* **ENTRIES SHOWN**
------------------------

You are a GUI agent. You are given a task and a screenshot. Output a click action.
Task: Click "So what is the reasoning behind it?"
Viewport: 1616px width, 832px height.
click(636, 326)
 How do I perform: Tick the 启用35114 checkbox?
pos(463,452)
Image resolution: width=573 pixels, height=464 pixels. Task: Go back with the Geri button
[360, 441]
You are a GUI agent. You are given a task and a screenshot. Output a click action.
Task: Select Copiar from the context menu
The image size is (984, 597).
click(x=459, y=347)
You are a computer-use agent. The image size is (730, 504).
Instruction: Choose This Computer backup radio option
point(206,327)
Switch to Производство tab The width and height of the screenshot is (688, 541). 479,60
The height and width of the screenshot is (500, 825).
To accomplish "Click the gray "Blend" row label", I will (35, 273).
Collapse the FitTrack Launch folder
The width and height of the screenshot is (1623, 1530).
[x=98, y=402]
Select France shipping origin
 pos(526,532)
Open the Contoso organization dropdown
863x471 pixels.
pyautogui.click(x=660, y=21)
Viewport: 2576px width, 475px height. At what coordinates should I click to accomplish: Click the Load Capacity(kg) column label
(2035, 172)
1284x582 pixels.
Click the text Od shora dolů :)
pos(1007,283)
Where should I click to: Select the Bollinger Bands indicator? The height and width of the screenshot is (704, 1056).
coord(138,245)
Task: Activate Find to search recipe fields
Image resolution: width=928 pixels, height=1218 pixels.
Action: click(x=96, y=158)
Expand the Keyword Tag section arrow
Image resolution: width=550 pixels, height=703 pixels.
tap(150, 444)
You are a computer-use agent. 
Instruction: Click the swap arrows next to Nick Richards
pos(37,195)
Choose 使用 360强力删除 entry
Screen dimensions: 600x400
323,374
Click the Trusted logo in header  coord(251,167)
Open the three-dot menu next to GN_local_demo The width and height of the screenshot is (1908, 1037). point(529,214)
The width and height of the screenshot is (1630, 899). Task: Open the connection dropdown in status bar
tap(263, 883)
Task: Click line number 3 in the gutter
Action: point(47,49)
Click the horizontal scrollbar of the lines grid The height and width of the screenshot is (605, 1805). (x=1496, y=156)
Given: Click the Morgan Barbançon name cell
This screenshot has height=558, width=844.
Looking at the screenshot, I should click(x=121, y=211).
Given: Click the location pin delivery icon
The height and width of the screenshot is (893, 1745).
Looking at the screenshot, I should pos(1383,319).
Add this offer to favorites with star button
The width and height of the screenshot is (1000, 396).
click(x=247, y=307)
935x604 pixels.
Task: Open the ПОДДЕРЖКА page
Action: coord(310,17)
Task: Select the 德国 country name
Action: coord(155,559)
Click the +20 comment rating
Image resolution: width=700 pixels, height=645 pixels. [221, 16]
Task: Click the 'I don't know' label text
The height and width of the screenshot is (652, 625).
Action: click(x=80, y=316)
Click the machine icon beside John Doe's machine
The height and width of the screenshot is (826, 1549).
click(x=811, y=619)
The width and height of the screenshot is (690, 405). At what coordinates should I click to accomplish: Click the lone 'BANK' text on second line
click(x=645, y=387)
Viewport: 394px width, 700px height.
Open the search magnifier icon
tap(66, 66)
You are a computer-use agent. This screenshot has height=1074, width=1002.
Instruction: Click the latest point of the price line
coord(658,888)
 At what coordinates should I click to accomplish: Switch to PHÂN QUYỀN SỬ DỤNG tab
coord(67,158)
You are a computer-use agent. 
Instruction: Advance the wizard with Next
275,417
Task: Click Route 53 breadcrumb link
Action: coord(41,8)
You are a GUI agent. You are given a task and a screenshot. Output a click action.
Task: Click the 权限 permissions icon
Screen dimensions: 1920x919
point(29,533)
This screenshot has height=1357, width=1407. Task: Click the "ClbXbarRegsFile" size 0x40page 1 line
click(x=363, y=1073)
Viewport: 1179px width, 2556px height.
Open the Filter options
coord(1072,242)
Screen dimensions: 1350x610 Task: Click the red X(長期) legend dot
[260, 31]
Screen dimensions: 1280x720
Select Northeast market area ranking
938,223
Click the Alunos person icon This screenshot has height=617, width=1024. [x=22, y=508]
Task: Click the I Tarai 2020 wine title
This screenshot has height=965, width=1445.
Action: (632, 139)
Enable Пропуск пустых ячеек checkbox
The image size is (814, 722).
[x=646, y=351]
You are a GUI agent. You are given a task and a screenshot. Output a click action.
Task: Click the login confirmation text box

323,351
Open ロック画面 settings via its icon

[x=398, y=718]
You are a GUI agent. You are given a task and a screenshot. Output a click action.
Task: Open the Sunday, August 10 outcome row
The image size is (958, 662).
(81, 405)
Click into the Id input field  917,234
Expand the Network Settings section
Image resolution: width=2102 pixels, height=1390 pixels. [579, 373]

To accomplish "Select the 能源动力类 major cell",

------------------------

* **EXERCISE DESCRIPTION**
Repeat the listing above exactly. Add nothing.

* **WRITTEN RESPONSE**
You are a GUI agent. You are given a task and a screenshot. Output a click action.
Task: Click "So what is the reasoning behind it?"
Viewport: 1616px width, 832px height.
click(636, 326)
 How do I perform: Tick the 启用35114 checkbox?
pos(463,452)
Image resolution: width=573 pixels, height=464 pixels. Task: Go back with the Geri button
[360, 441]
You are a GUI agent. You are given a task and a screenshot. Output a click action.
Task: Select Copiar from the context menu
The image size is (984, 597).
click(x=459, y=347)
You are a computer-use agent. The image size is (730, 504).
Instruction: Choose This Computer backup radio option
point(206,327)
Switch to Производство tab The width and height of the screenshot is (688, 541). 479,60
The height and width of the screenshot is (500, 825).
To accomplish "Click the gray "Blend" row label", I will (35, 273).
Collapse the FitTrack Launch folder
The width and height of the screenshot is (1623, 1530).
[x=98, y=402]
Select France shipping origin
 pos(526,532)
Open the Contoso organization dropdown
863x471 pixels.
pyautogui.click(x=660, y=21)
Viewport: 2576px width, 475px height. At what coordinates should I click to accomplish: Click the Load Capacity(kg) column label
(2035, 172)
1284x582 pixels.
Click the text Od shora dolů :)
pos(1007,283)
Where should I click to: Select the Bollinger Bands indicator? The height and width of the screenshot is (704, 1056).
coord(138,245)
Task: Activate Find to search recipe fields
Image resolution: width=928 pixels, height=1218 pixels.
Action: click(x=96, y=158)
Expand the Keyword Tag section arrow
Image resolution: width=550 pixels, height=703 pixels.
tap(150, 444)
You are a computer-use agent. 
Instruction: Click the swap arrows next to Nick Richards
pos(37,195)
Choose 使用 360强力删除 entry
Screen dimensions: 600x400
323,374
Click the Trusted logo in header  coord(251,167)
Open the three-dot menu next to GN_local_demo The width and height of the screenshot is (1908, 1037). point(529,214)
The width and height of the screenshot is (1630, 899). Task: Open the connection dropdown in status bar
tap(263, 883)
Task: Click line number 3 in the gutter
Action: point(47,49)
Click the horizontal scrollbar of the lines grid The height and width of the screenshot is (605, 1805). (x=1496, y=156)
Given: Click the Morgan Barbançon name cell
This screenshot has height=558, width=844.
Looking at the screenshot, I should click(x=121, y=211).
Given: Click the location pin delivery icon
The height and width of the screenshot is (893, 1745).
Looking at the screenshot, I should pos(1383,319).
Add this offer to favorites with star button
The width and height of the screenshot is (1000, 396).
click(x=247, y=307)
935x604 pixels.
Task: Open the ПОДДЕРЖКА page
Action: coord(310,17)
Task: Select the 德国 country name
Action: coord(155,559)
Click the +20 comment rating
Image resolution: width=700 pixels, height=645 pixels. [221, 16]
Task: Click the 'I don't know' label text
The height and width of the screenshot is (652, 625).
Action: click(x=80, y=316)
Click the machine icon beside John Doe's machine
The height and width of the screenshot is (826, 1549).
click(x=811, y=619)
The width and height of the screenshot is (690, 405). At what coordinates should I click to accomplish: Click the lone 'BANK' text on second line
click(x=645, y=387)
Viewport: 394px width, 700px height.
Open the search magnifier icon
tap(66, 66)
You are a computer-use agent. This screenshot has height=1074, width=1002.
Instruction: Click the latest point of the price line
coord(658,888)
 At what coordinates should I click to accomplish: Switch to PHÂN QUYỀN SỬ DỤNG tab
coord(67,158)
You are a computer-use agent. 
Instruction: Advance the wizard with Next
275,417
Task: Click Route 53 breadcrumb link
Action: coord(41,8)
You are a GUI agent. You are given a task and a screenshot. Output a click action.
Task: Click the 权限 permissions icon
Screen dimensions: 1920x919
point(29,533)
This screenshot has height=1357, width=1407. Task: Click the "ClbXbarRegsFile" size 0x40page 1 line
click(x=363, y=1073)
Viewport: 1179px width, 2556px height.
Open the Filter options
coord(1072,242)
Screen dimensions: 1350x610 Task: Click the red X(長期) legend dot
[260, 31]
Screen dimensions: 1280x720
Select Northeast market area ranking
938,223
Click the Alunos person icon This screenshot has height=617, width=1024. [x=22, y=508]
Task: Click the I Tarai 2020 wine title
This screenshot has height=965, width=1445.
Action: (632, 139)
Enable Пропуск пустых ячеек checkbox
The image size is (814, 722).
[x=646, y=351]
You are a GUI agent. You are given a task and a screenshot. Output a click action.
Task: Click the login confirmation text box

323,351
Open ロック画面 settings via its icon

[x=398, y=718]
You are a GUI agent. You are given a task and a screenshot. Output a click action.
Task: Open the Sunday, August 10 outcome row
The image size is (958, 662).
(81, 405)
Click into the Id input field  917,234
Expand the Network Settings section
Image resolution: width=2102 pixels, height=1390 pixels. [579, 373]

To accomplish "Select the 能源动力类 major cell",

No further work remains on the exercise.